[Study text]

#####

🤖 AI Summary
Evaluating LLM-based agents is challenging due to their dynamic, probabilistic, and continuously evolving nature—traditional predefined benchmarks fail to capture open-ended behaviors, emergent outcomes, and lifecycle adaptation.
Method: We propose an evaluation-driven agent development paradigm, integrating online runtime evaluation with offline reconstruction evaluation. Our hybrid framework enables real-time feedback injection, human-AI collaborative closed-loop refinement, and iterative optimization across the full stack (pipeline, architecture, and LLM), incorporating both human and AI evaluators.
Contribution/Results: We introduce the first evaluation-centric process model and reference architecture for LLM agent development. It uniquely supports open-behavior capture, emergent-result governance, and dynamic alignment. Experiments demonstrate that the framework effectively enables safe, controllable, and continuous agent iteration under objective drift, requirement changes, and regulatory evolution—achieving robust adaptability without compromising reliability or compliance.

#####

[The problem] From the summary on evaluating LLM-based agents, return the passage from "Contribution/Results: We introduce" up to and including "reliability or compliance.", copied word for word.

[Given data]
#####

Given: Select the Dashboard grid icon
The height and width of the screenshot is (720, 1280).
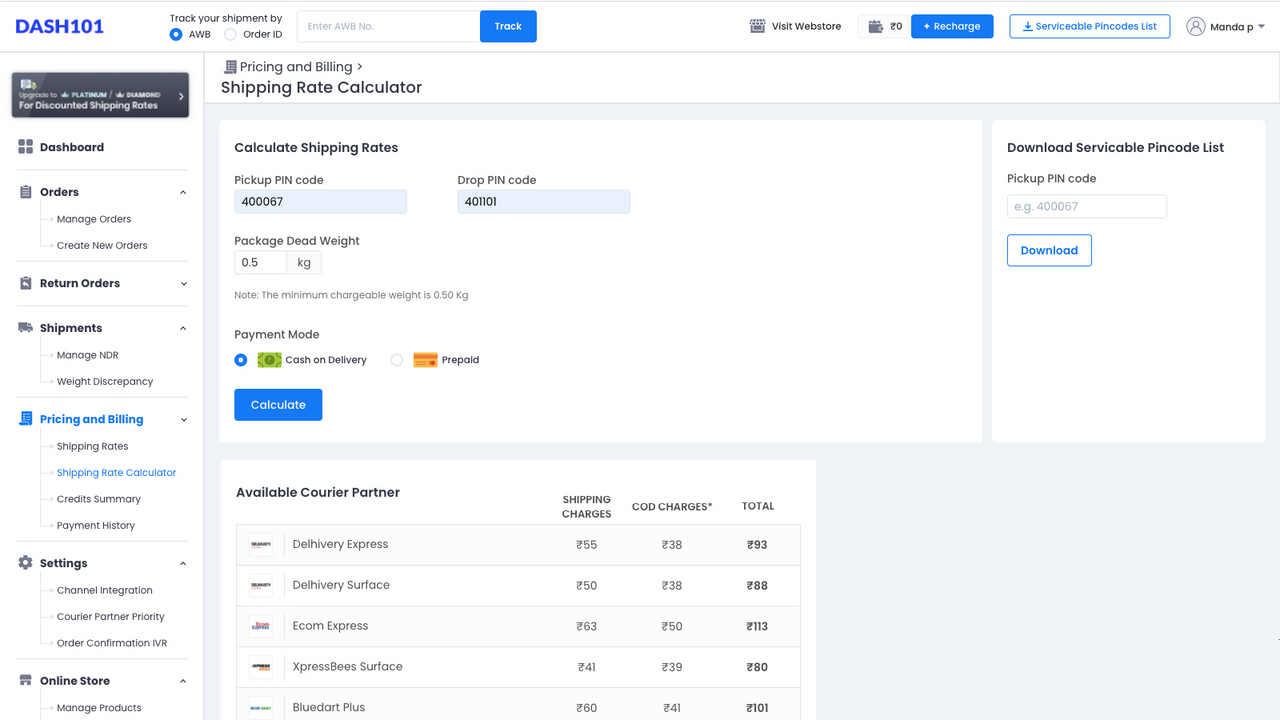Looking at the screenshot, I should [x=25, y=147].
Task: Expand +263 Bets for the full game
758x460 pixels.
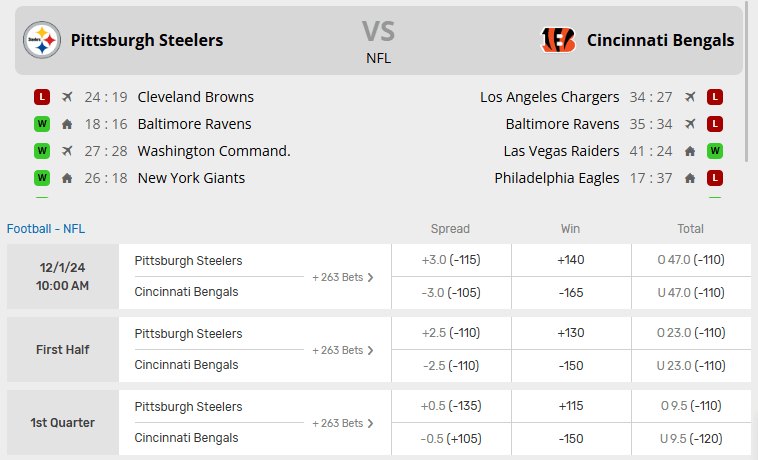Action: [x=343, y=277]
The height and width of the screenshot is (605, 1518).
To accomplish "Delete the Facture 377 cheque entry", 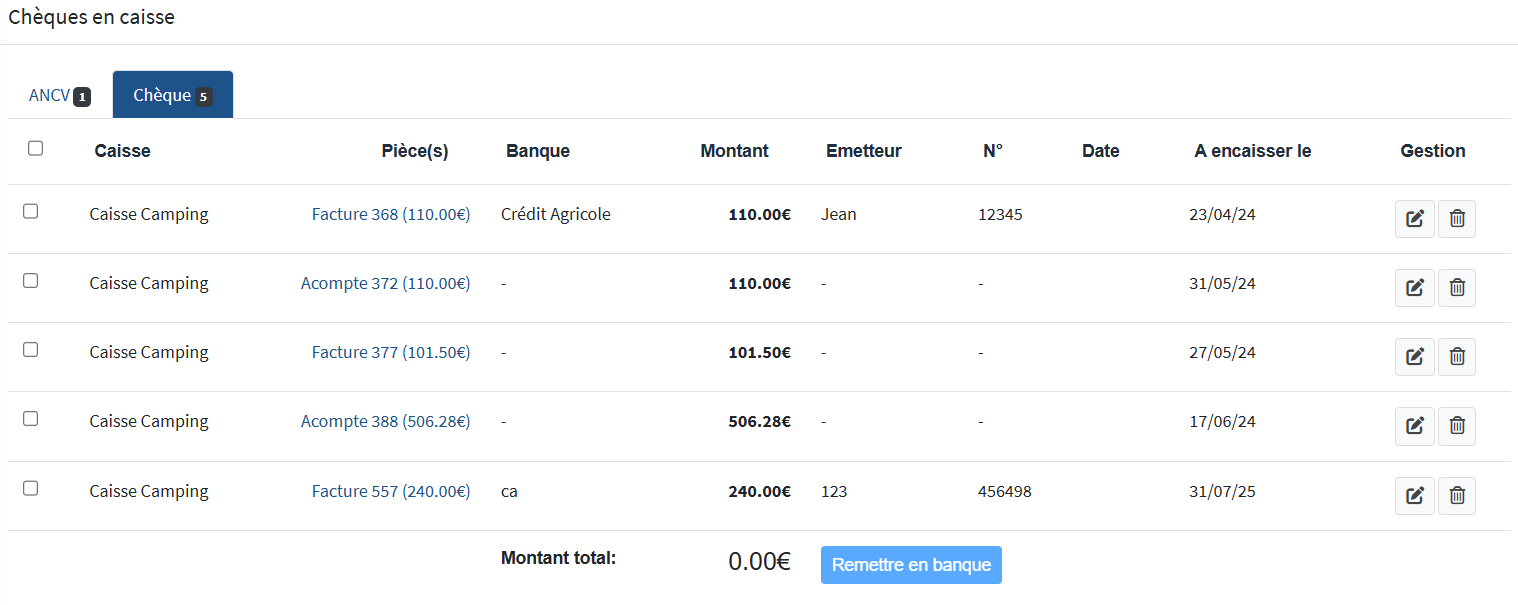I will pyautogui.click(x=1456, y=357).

#####

[Answer section]
Contribution/Results: We introduce the first evaluation-centric process model and reference architecture for LLM agent development. It uniquely supports open-behavior capture, emergent-result governance, and dynamic alignment. Experiments demonstrate that the framework effectively enables safe, controllable, and continuous agent iteration under objective drift, requirement changes, and regulatory evolution—achieving robust adaptability without compromising reliability or compliance.